Task goal
Set down every line from the one containing "Viewport: 1489px width, 1207px" through the last line of the records below, exactly as written, and leave out the pictures.

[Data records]

<<<<

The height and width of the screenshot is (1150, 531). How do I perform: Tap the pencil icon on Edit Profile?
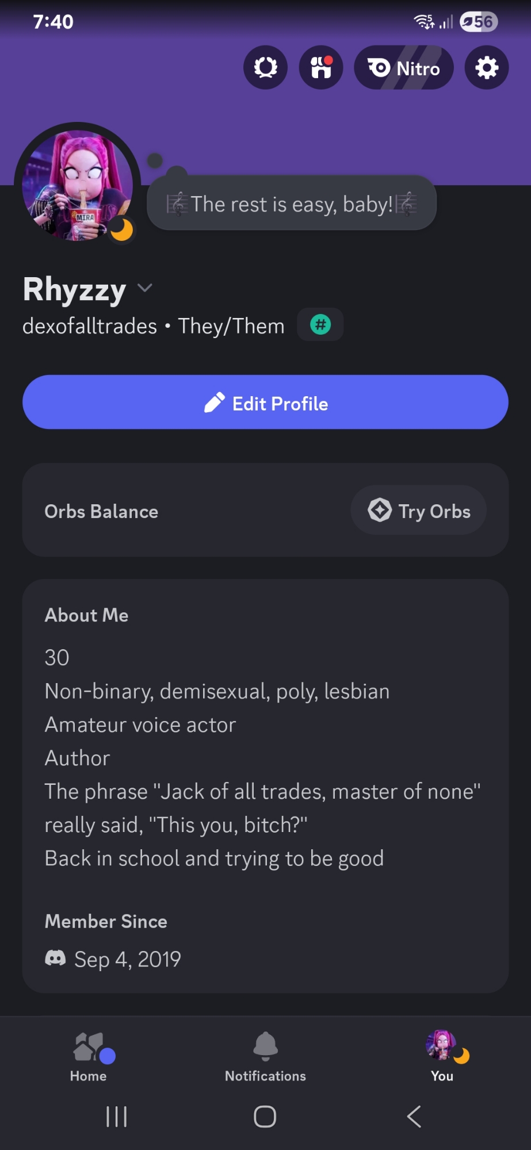(x=215, y=403)
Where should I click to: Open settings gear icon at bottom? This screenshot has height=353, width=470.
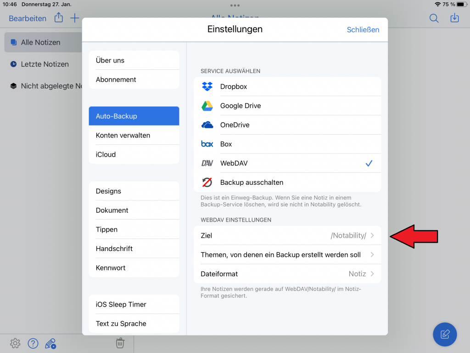coord(15,343)
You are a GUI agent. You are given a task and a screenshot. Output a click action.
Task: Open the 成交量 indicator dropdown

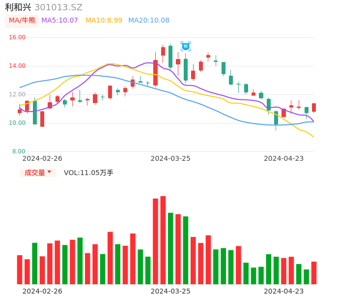(38, 173)
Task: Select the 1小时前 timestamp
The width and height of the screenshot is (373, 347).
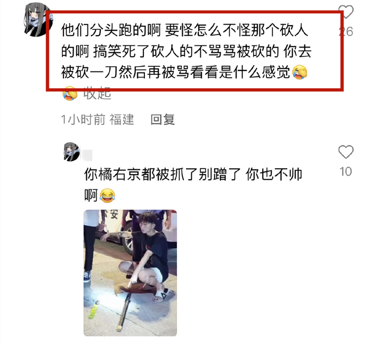Action: 83,119
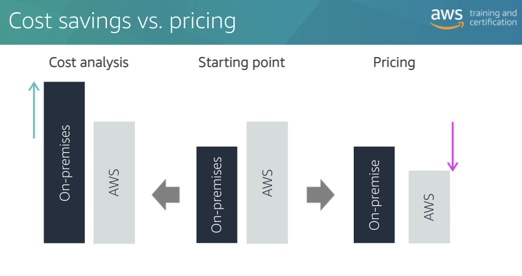Image resolution: width=522 pixels, height=276 pixels.
Task: Click the AWS label in the Pricing bar
Action: [429, 207]
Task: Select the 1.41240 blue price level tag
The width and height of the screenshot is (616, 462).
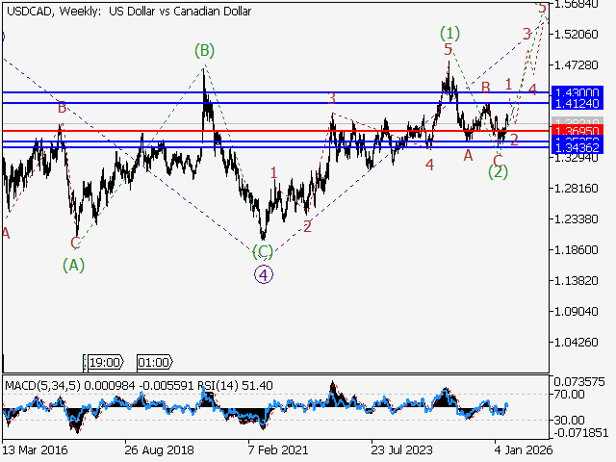Action: click(x=576, y=102)
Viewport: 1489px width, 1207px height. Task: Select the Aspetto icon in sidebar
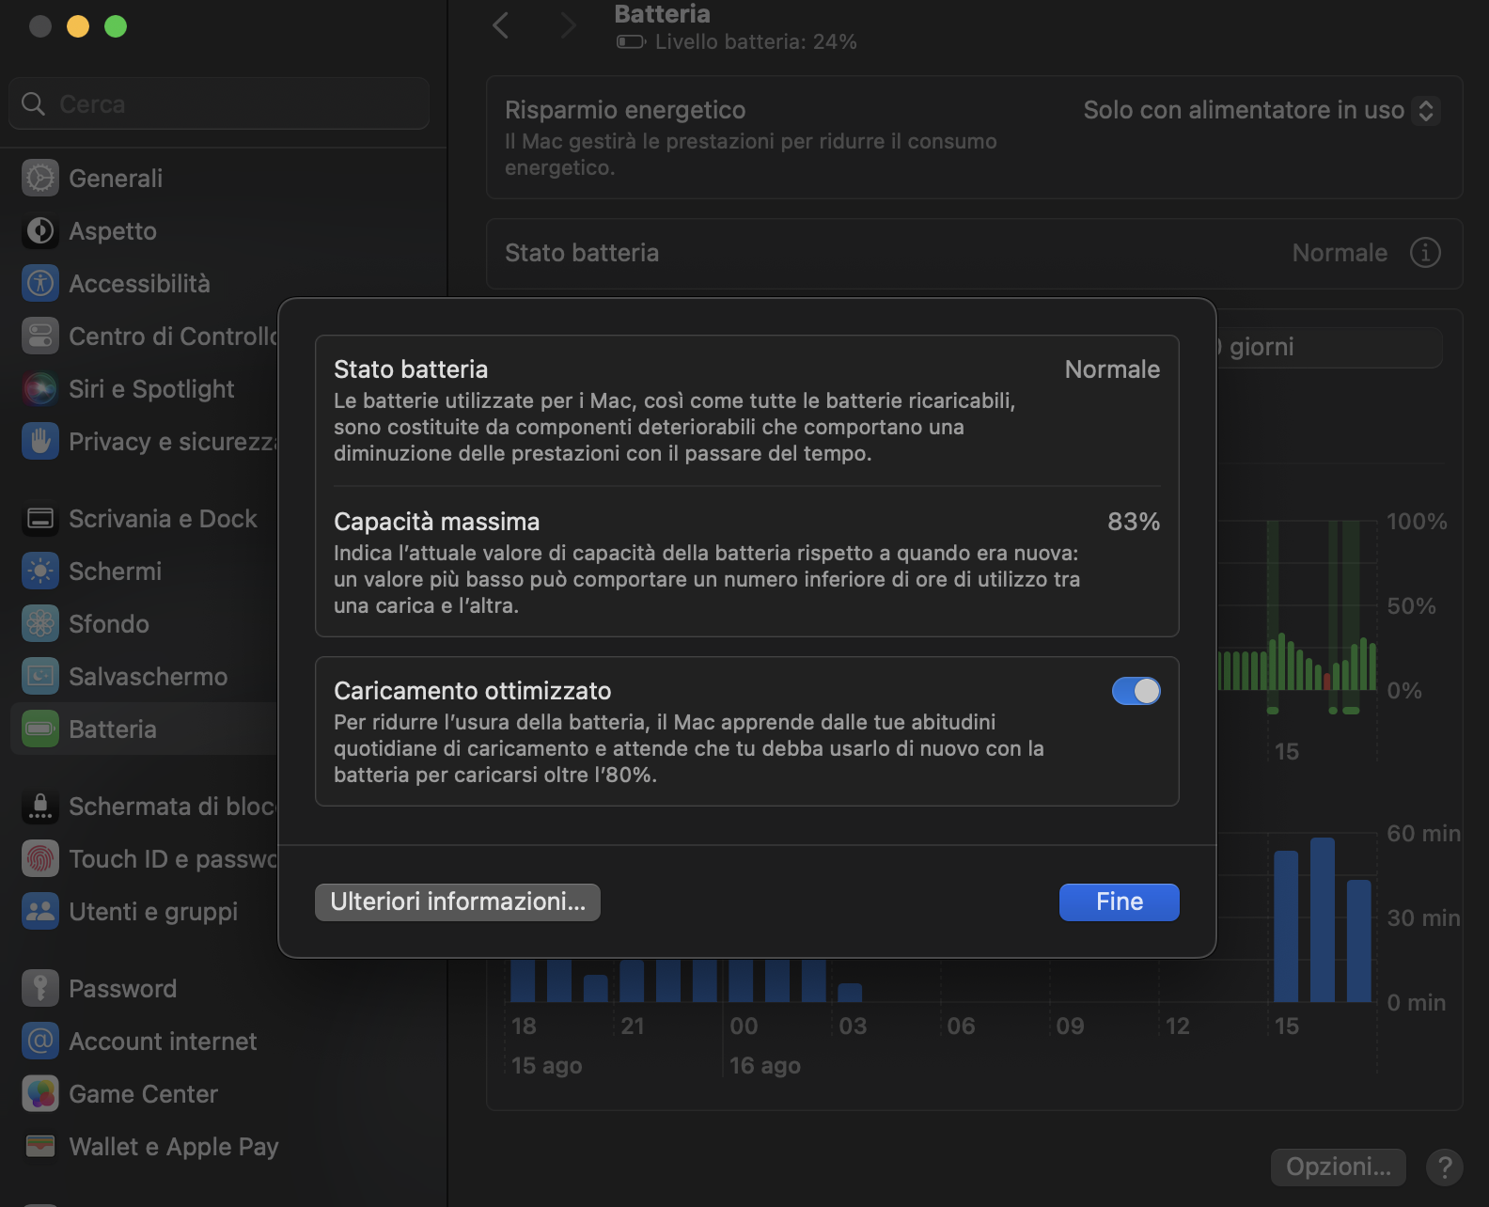[x=40, y=231]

>>>>

Completed task
Viewport: 1489px width, 1207px height. Task: Select the Aspetto icon in sidebar
[x=40, y=231]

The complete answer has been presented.